As a test I built this:
Code:
#include <avr/io.h>
volatile long IncPos_X=0;
volatile long IncPos_Y=0;
volatile long IncPos_Z=0;
__attribute__((noinline)) long Encoder_Read(int axis)
{
switch(axis)
{
case 1:
return IncPos_X;
break;
case 2:
return IncPos_Y;
break;
case 3:
return IncPos_Z;
break;
default:
break;
}
}
long POS;
int main(void)
{
POS = Encoder_Read(1);
}
and got this:
Code:
00000092 <Encoder_Read>:
volatile long IncPos_Y=0;
volatile long IncPos_Z=0;
__attribute__((noinline)) long Encoder_Read(int axis)
{
switch(axis)
92: 82 30 cpi r24, 0x02 ; 2
94: 91 05 cpc r25, r1
96: 79 f0 breq .+30 ; 0xb6 <Encoder_Read+0x24>
98: 83 30 cpi r24, 0x03 ; 3
9a: 91 05 cpc r25, r1
9c: a9 f0 breq .+42 ; 0xc8 <Encoder_Read+0x36>
9e: 81 30 cpi r24, 0x01 ; 1
a0: 91 05 cpc r25, r1
a2: d9 f4 brne .+54 ; 0xda <Encoder_Read+0x48>
{
case 1:
return IncPos_X;
a4: 40 91 68 00 lds r20, 0x0068
a8: 50 91 69 00 lds r21, 0x0069
ac: 60 91 6a 00 lds r22, 0x006A
b0: 70 91 6b 00 lds r23, 0x006B
b4: 13 c0 rjmp .+38 ; 0xdc <Encoder_Read+0x4a>
break;
case 2:
return IncPos_Y;
b6: 40 91 64 00 lds r20, 0x0064
ba: 50 91 65 00 lds r21, 0x0065
be: 60 91 66 00 lds r22, 0x0066
c2: 70 91 67 00 lds r23, 0x0067
c6: 0a c0 rjmp .+20 ; 0xdc <Encoder_Read+0x4a>
break;
case 3:
return IncPos_Z;
c8: 40 91 60 00 lds r20, 0x0060
cc: 50 91 61 00 lds r21, 0x0061
d0: 60 91 62 00 lds r22, 0x0062
d4: 70 91 63 00 lds r23, 0x0063
d8: 01 c0 rjmp .+2 ; 0xdc <Encoder_Read+0x4a>
da: 03 c0 rjmp .+6 ; 0xe2 <Encoder_Read+0x50>
break;
default:
break;
}
}
dc: 34 2f mov r19, r20
de: 25 2f mov r18, r21
e0: cb 01 movw r24, r22
e2: 63 2f mov r22, r19
e4: 72 2f mov r23, r18
e6: 08 95 ret
As you can see in the three case:'s four registers are loaded then the routine ends with a bit of jiggery-pokery to arrange for the result to be in the ABI registers R25..R22.

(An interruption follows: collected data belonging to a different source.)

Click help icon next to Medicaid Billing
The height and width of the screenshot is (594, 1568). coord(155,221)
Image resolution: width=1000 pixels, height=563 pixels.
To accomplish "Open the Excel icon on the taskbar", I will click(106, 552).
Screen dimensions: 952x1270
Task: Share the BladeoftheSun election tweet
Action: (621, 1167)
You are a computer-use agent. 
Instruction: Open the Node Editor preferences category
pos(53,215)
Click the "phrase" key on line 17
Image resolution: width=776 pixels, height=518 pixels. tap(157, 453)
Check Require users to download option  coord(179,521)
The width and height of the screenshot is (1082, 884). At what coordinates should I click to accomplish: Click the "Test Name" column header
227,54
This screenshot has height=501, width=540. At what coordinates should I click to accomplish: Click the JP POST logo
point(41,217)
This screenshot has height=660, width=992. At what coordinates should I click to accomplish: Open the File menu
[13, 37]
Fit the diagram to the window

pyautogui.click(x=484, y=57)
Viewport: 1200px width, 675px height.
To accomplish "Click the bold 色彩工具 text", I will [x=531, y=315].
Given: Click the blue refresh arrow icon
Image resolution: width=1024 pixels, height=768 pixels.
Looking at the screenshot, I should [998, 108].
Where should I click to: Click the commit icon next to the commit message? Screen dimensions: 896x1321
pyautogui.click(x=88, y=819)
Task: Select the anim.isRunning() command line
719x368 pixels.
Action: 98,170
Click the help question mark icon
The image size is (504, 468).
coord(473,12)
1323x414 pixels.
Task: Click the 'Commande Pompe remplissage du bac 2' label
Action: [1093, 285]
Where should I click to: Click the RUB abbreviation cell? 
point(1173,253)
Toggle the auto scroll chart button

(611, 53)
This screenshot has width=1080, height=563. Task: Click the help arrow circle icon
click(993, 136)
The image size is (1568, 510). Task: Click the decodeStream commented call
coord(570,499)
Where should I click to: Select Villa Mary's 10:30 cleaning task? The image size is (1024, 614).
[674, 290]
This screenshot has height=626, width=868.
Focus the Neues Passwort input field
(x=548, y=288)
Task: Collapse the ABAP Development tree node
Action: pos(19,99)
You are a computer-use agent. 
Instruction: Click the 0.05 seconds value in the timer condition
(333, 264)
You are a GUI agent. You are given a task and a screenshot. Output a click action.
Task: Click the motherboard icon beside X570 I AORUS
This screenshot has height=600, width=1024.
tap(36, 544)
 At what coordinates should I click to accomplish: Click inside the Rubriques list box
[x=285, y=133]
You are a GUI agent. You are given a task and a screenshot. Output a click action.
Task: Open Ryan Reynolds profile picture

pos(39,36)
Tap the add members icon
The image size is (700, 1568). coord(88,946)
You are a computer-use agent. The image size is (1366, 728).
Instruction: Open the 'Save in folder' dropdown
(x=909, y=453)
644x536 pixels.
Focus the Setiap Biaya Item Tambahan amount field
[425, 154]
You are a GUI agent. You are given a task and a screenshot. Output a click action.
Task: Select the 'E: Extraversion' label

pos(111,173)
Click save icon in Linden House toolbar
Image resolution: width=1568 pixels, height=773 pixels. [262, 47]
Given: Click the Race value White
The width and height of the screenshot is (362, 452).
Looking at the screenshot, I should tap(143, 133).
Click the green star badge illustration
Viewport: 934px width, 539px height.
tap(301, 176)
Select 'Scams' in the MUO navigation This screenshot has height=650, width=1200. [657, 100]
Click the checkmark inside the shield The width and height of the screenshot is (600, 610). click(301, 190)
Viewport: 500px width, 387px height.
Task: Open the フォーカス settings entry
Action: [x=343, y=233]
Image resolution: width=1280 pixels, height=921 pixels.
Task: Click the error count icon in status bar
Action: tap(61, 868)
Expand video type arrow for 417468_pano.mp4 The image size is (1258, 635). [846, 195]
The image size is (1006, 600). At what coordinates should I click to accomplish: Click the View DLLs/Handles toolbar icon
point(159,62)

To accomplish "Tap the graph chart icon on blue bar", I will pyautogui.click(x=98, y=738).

That sure looks like returning a "long"!
This was built in AS6 with the default compiler (4.6.2)
BTW there does seem to be a missed optimisation here - why can the compiler not simply load direct to the ABI return registers? |